More than 165 dead in poisoning from illegal mining

GUSAU, Zamfara -- Lead poisoning has killed more than 165 people over the last month in Nigeria's northern Zamfara state. It is the result of illegal gold mining.

Nigerians in half a dozen villages in the Anka and Bukkuyum Local Government Areas have been exposed to deadly amounts of lead that have already killed more than 160 people and are likely to leave far more with long-term neurological damage.

Unregulated miners use lead to help leach gold from ground-up rock. The lead is then spread by dust from the open-pit mines and by women who process the ore in their compounds. Some of the children poisoned are now blind, deaf, and unable to walk.

Despite the warnings, some local miners say they do not believe there is anything wrong with using lead.

Gold miner Abubakar Dareta says he does not think it is the mining that caused the deaths in these villages. I have been mining for years, he says, and I am not dead.

The federal government last month asked the U.S. Centers for Disease Control to oversee blood tests for lead which can damage the brain and nervous system, leading to seizures. The aid group Doctors Without Borders has opened a medical center for children in the area.

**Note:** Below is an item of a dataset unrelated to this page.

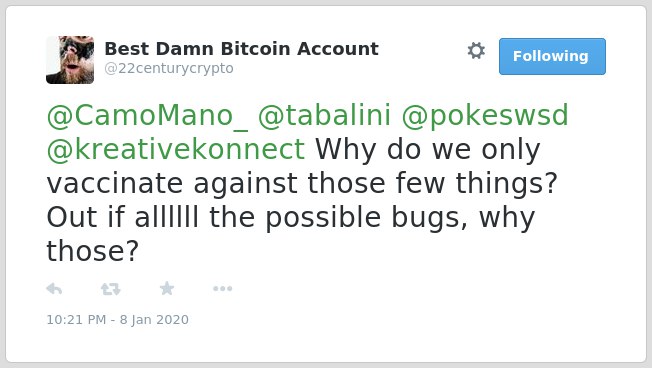Open the @tabalini mention

click(324, 115)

Village chief Mohammed Bello says they need help cleaning the open-pit mines and treating those who have been exposed.

Bello says gold mining has brought disaster to his village. But with the support of local groups, he says they have been able to slow the poisoning even before federal authorities came.

The federal government has intervened to check unregulated mining in the area and is excavating contaminated soil from illegal mining sites.

Miners Association of Nigeria President Sani Shehu says his group is working with the government to organize artisanal miners into formal cooperatives where authorities can better regulate exposure to radioactive and poisonous gases.

Shehu says the miners' association has already registered more than 200 cooperative groups of informal miners with help from the federal government and the World Bank.

In another development: evacuation of children affected by the poisoning

Health workers take blood sample
from an affected child in Gusau. Photo by AP
The Zamfara State government evacuated 48 affected children to a safer environment, as its rapid response team commenced excavation of contaminated soil from illegal mining sites.

Team leader Saad Idris told reporters late on Wednesday at Dareta, one of the affected villages, that the children were under the custody of Bukkuyum General Hospital for proper medical attention and feeding.

He said the response team had intensified the excavation of contaminated soil from the affected villages of Yangalma in Bukkuyum, Dareta in Tungan Daji and Abare in Anka local government areas and had been substituting it with hazard-free soil.

The rapid response exercise started one week after the reported death of more than 165 children in two local government areas of the state, where illegal mining activities took a negative turn.

"We are happy to say that the death toll has subsided as no fresh death was recorded in the last few days following medical intervention and the 24-hour service of the response team," the team leader said.

Idris disputed reports that more than 165 children died from the toxic infection, insisting that from records at the disposal of the response team, the death toll is 163, while 355 cases were recorded in four affected villages of Anka and Bukkuyum local government areas.